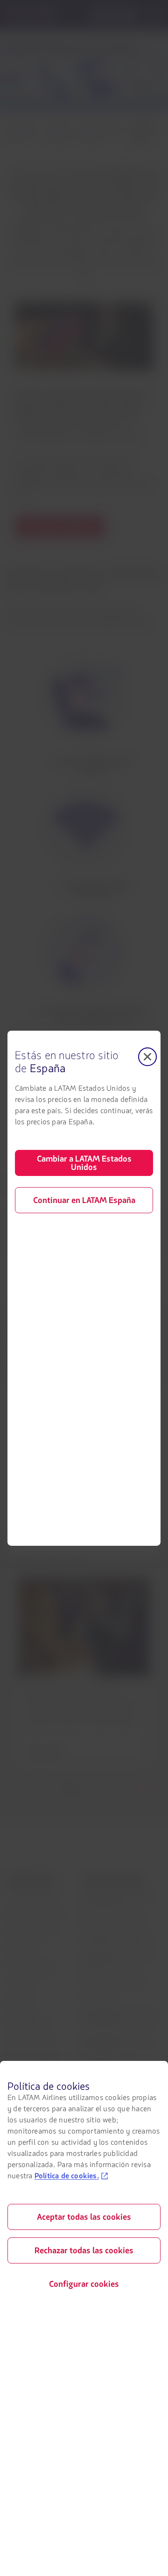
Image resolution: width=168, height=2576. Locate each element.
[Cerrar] (147, 1056)
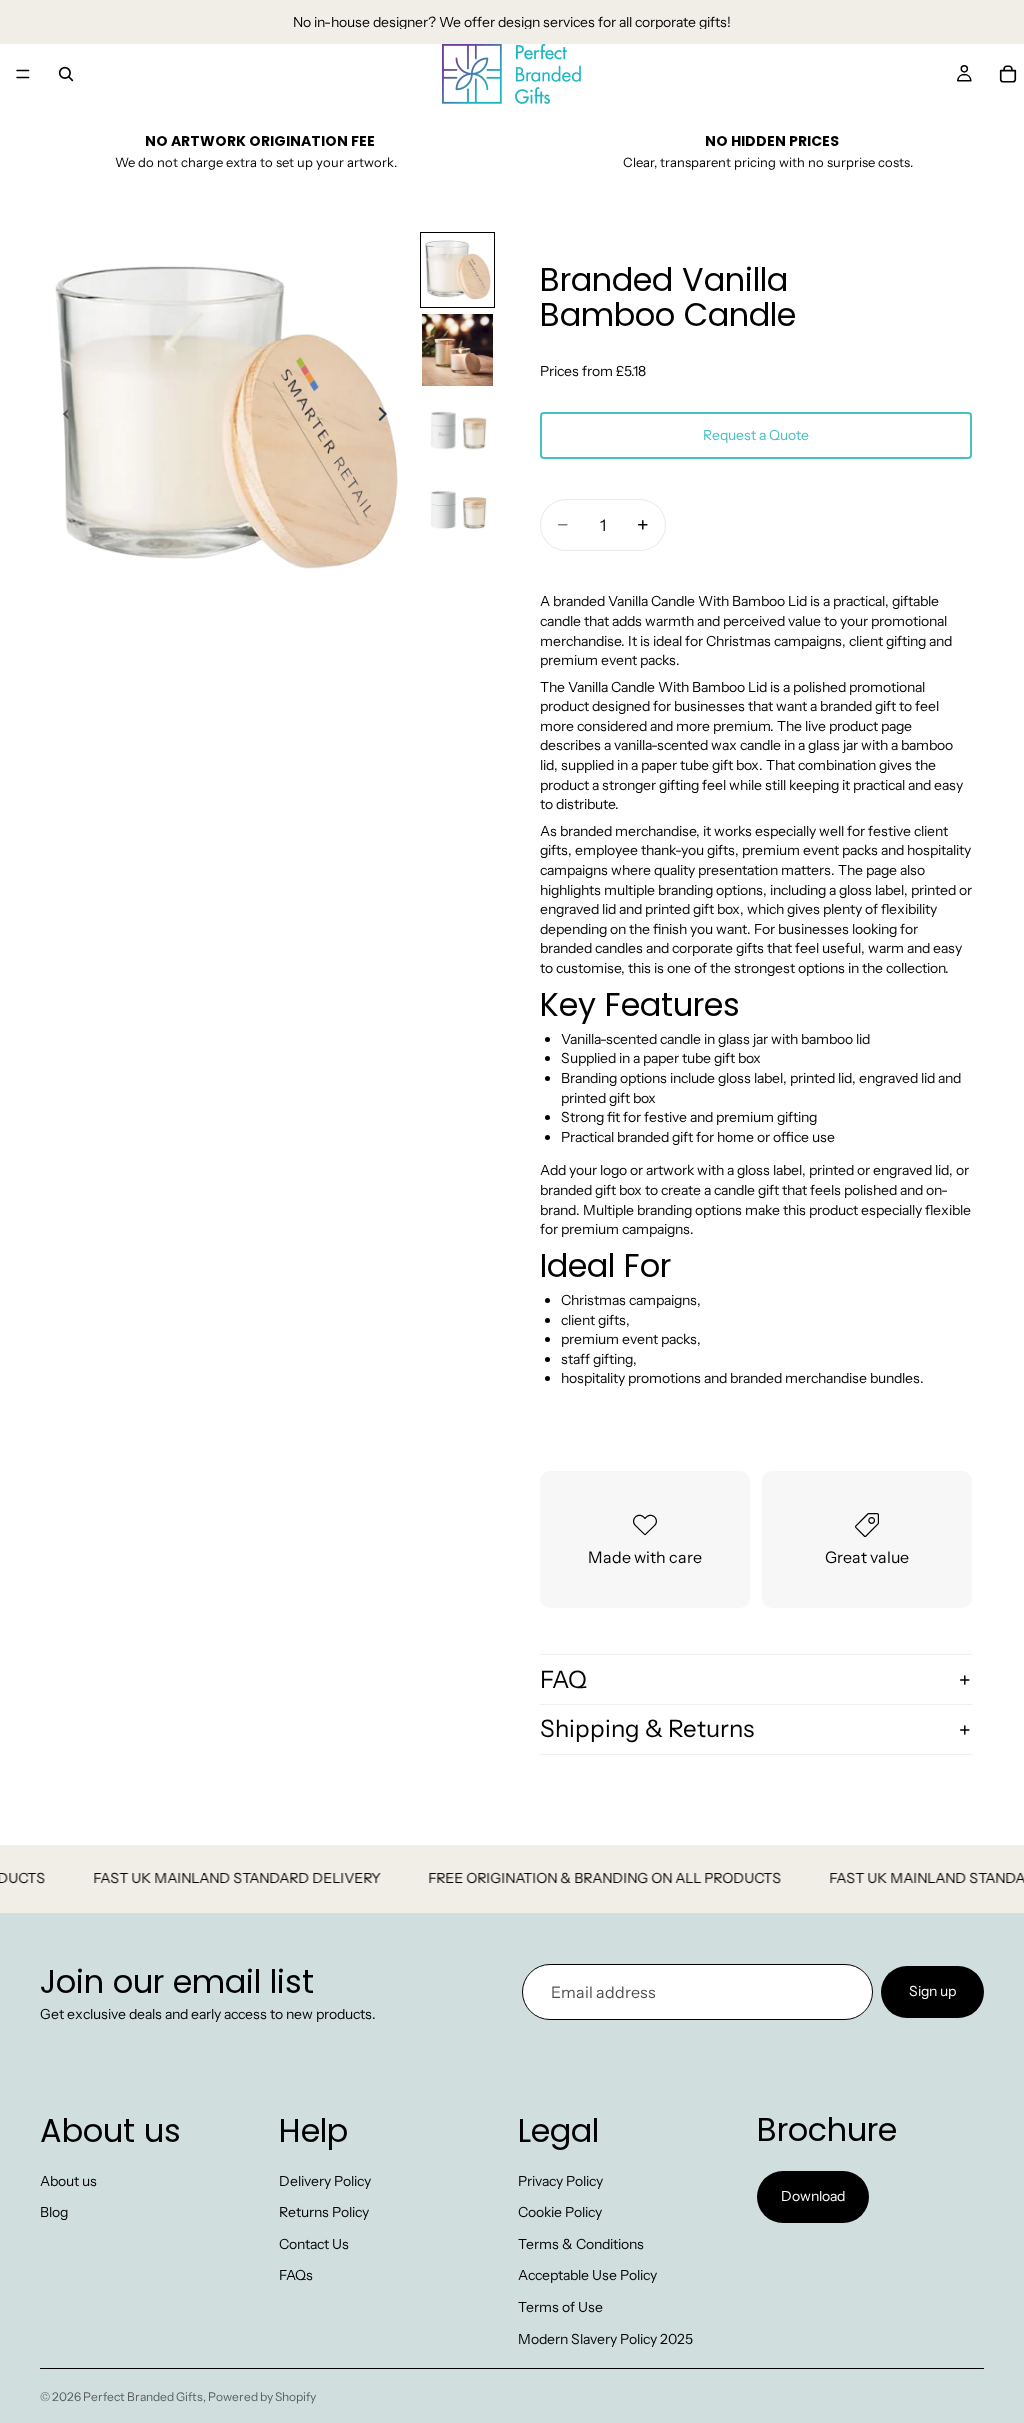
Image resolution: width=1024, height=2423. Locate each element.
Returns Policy (324, 2213)
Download (813, 2197)
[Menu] (23, 74)
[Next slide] (388, 417)
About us (68, 2181)
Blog (54, 2213)
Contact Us (314, 2244)
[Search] (66, 74)
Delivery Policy (325, 2181)
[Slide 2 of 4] (458, 350)
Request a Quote (756, 435)
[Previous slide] (62, 417)
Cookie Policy (560, 2213)
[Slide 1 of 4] (458, 270)
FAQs (296, 2276)
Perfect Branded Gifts (143, 2396)
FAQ (563, 1679)
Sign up (932, 1991)
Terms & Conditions (581, 2244)
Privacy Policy (560, 2181)
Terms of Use (560, 2307)
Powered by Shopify (262, 2396)
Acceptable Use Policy (587, 2276)
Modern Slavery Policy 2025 (605, 2339)
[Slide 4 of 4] (458, 509)
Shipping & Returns (647, 1728)
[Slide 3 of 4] (458, 430)
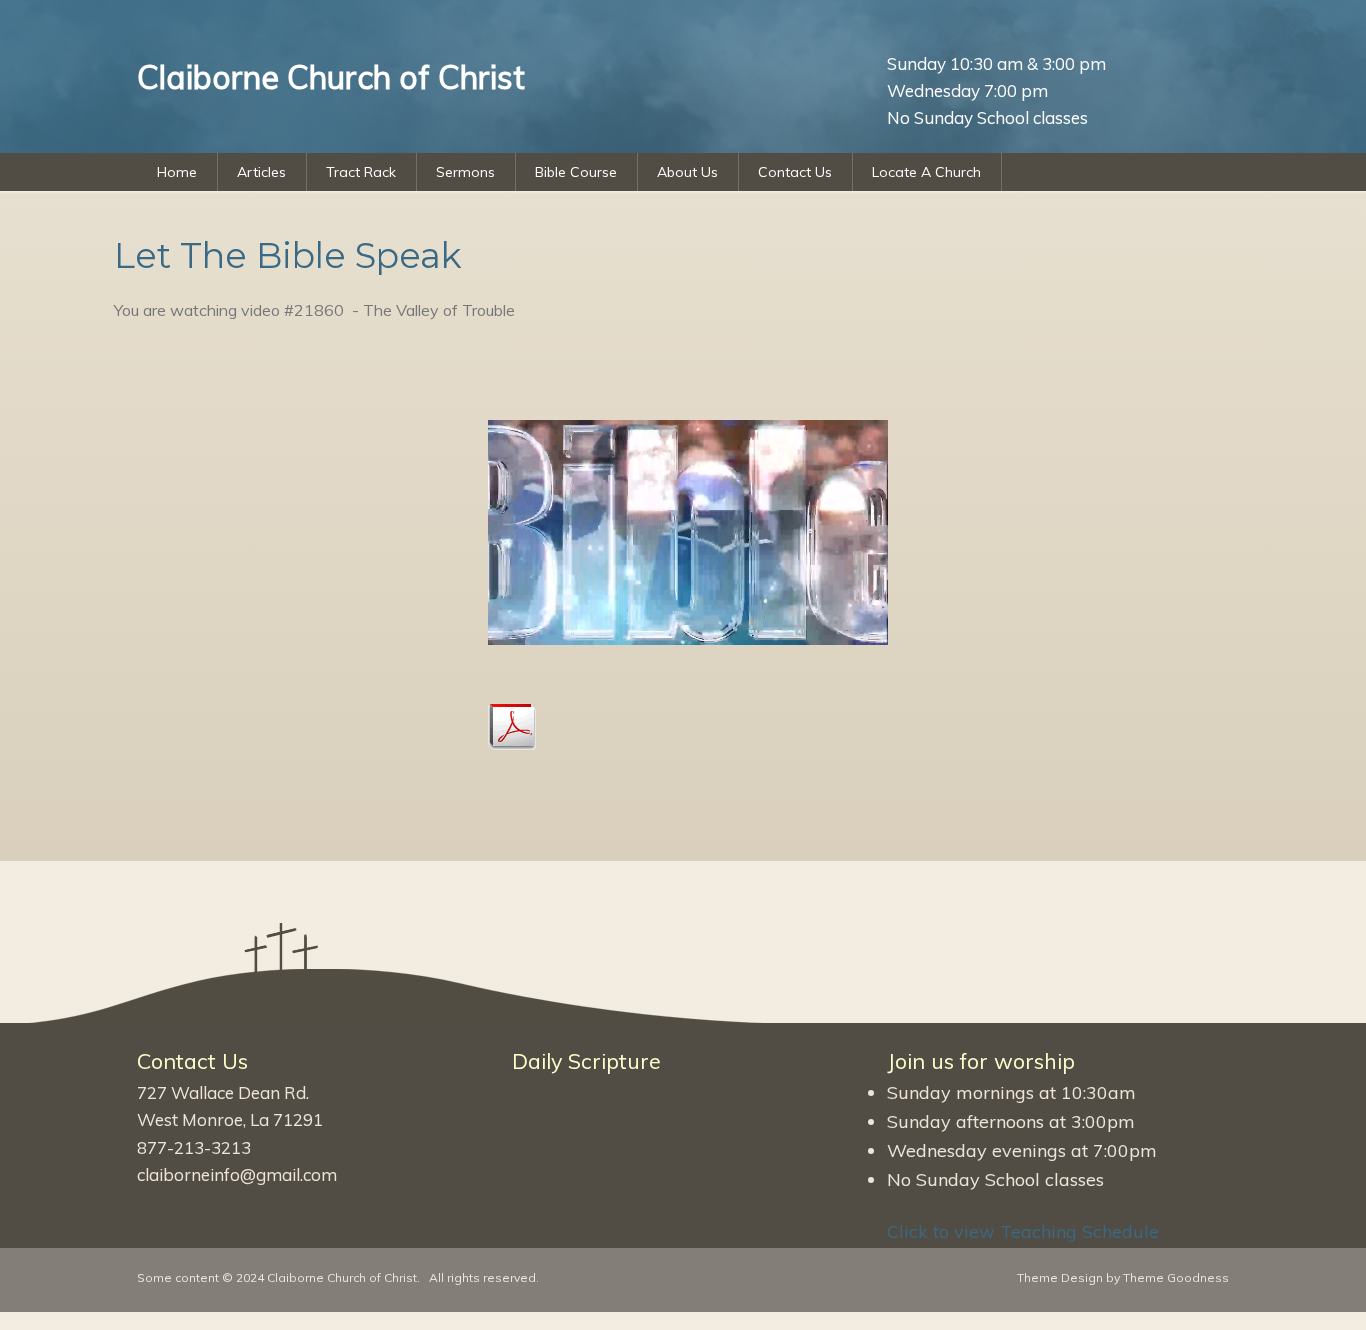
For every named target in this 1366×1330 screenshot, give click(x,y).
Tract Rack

___

**WORK INSTRUCTIONS**
Only lines holding the word "Policy" are wanted; copy each one from the listing.

**WRITTEN SOLUTION**
Returns Policy (324, 2213)
Delivery Policy (325, 2181)
Cookie Policy (560, 2213)
Privacy Policy (560, 2181)
Acceptable Use Policy (587, 2276)
Modern Slavery Policy 2025 (605, 2339)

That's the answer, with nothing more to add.